The whole situation leaves me with these feelings:
1. Did I make a mistake leaving my husband? When it comes down to it, I would love a partner and a family and a home.
2. Why does someone like S have this power over me and why is it so hard to not equate my self worth with what he thinks of me?
3. How can I begin to feel happy again, to plan my life with excitement? Right now, I tend to feel like a failure.
4. How can I let this go and pursue a life that I love?
Thank you so much for reading all of this. Just writing it makes me seem like I'm spending too much of my time thinking about this. Please help me gain a new perspective on this situation.
You are in what I like to call a Patriarchal Shit Spiral. What I would really like to do is plunk you down in a feminist re-training program, where you are not allowed to date a man for at least a year, but I am not sure that exists.
The current man in your life is really no different from the last, he's just a bit more interesting. Both of them see women as objects to get what they want, rather than whole people.

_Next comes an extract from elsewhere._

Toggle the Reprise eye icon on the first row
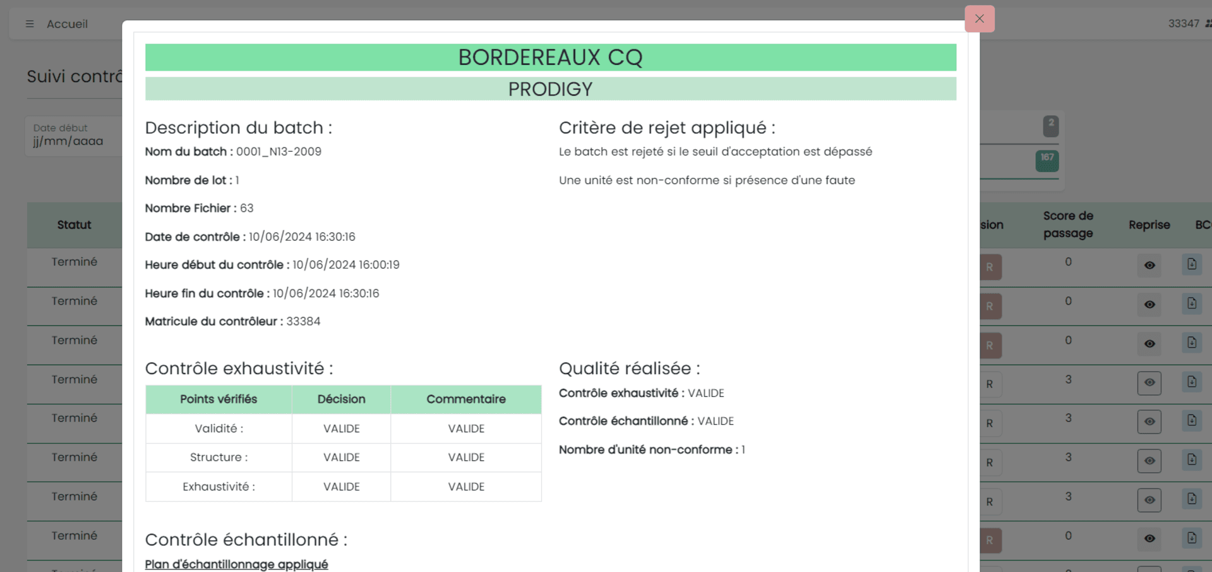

I'm going to directly address your questions rather than speak overarchingly, since there is a lot here.
1. You did not make a mistake leaving your husband. Divorce is a two person endeavour, and there are very real reasons that you cheated on him and left him. You felt it was your only recourse to get out of a marriage in which you were completely stifled as a person. Could you have done it more gracefully? Perhaps. But you needed to get out of there, and sometimes the only way out is to implode it all from the inside.

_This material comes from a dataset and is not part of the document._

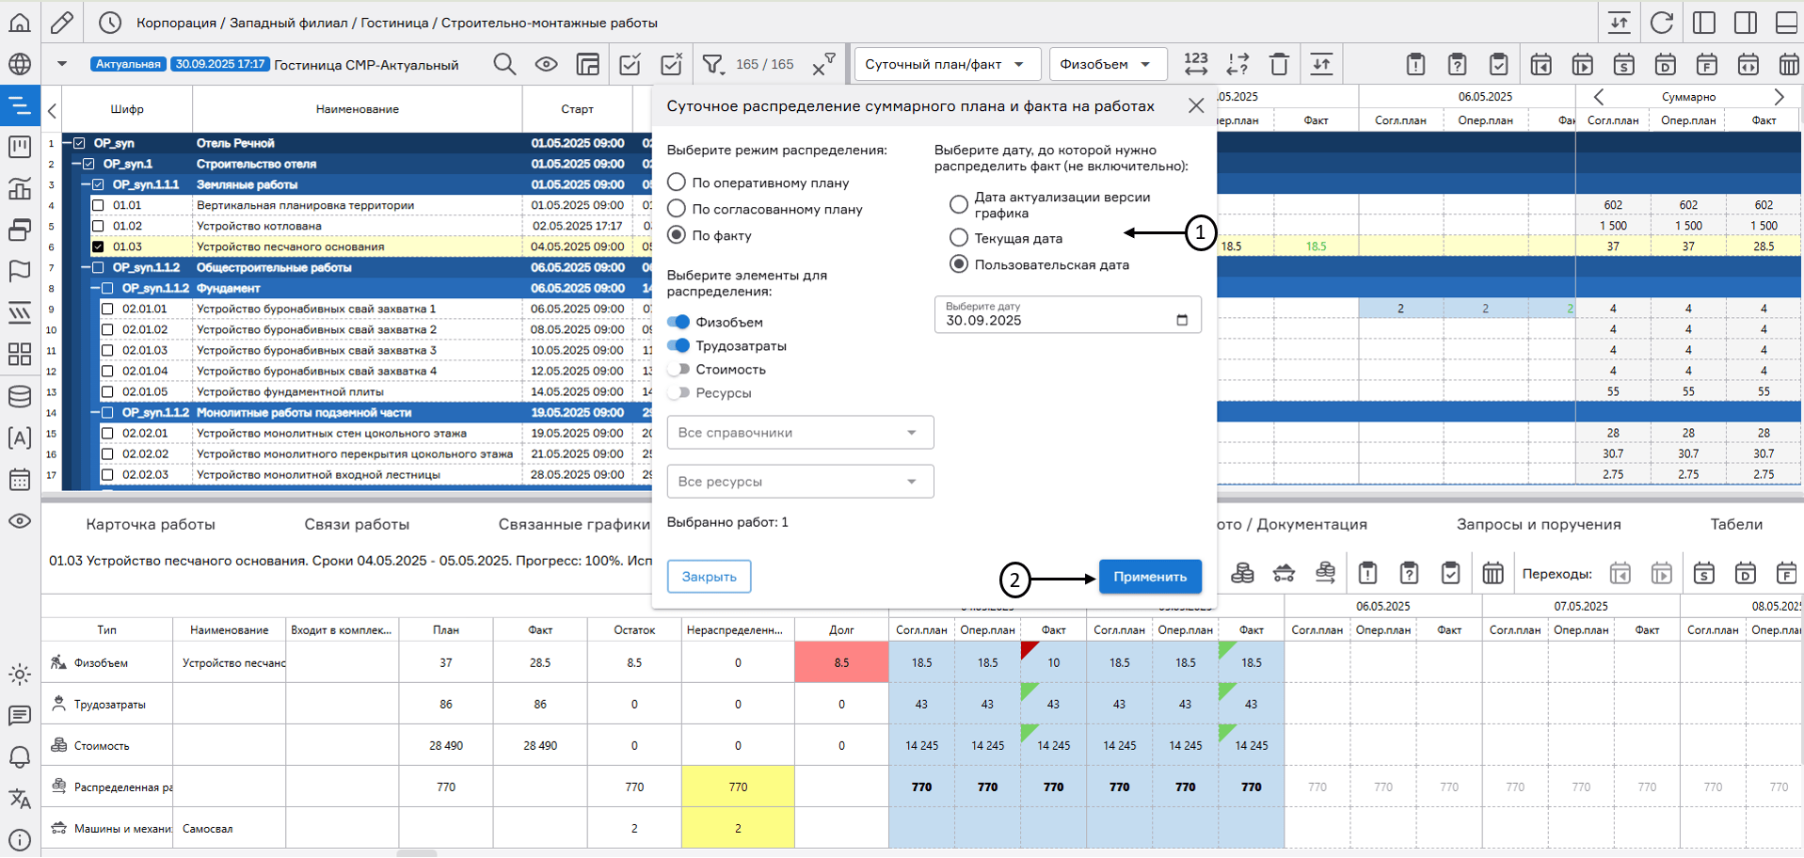Open the calendar icon in the left sidebar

2. S has power over you because of what you find attractive. In order to stop dating men like S, the co-worker, and your ex-husband, you are going to have to radically change your idea of what is "hot". You'll have to take back a lot of the power you've been giving to men to run your life, and make choices for yourself. It is extremely scary to do this at first, but in the end you'll find yourself wondering what you ever saw in those kinds of overpowering male personalities. I really want you to ask yourself some deep questions, about why you are attracted to these kinds of men, which I think would be best done with your therapist. Have you ever been into a person who wasn’t a domineering personality? How did that relationship go?
3. In order to feel happy again, you need to be free. You are completely bound up in the expectations other people have of you, particularly what the men in your life think of you. You need to get in touch with who you really are internally, rather than whether or not you are a success in your relationships, career, and life trajectory. I know you are reluctant to let go of S, because all you see down that path is loneliness and ruin, but believe me, this man is not as universally liked as he appears to be. You will have allies if you leave him, and you will rebuild both your business and your self-worth, on your own foundation, not someone else’s.
4. Self-forgiveness is tantamount to your ability to let go and build the life you want. In order to fully embrace that, you need to understand that your choices, and your subsequent shame about them, were a part of the patriarchal system designed to uphold the image of men as powerful beings that get to call the shots, and women as mercurial sprites who exist to support and serve them. It is a system that is hurting men as well as women, and you are seriously caught in its web right now. You’ve got to cut your way free, which will be painful, but incredibly worth it.
In closing, you are definitely not thinking about this too much. It is all you should be thinking about.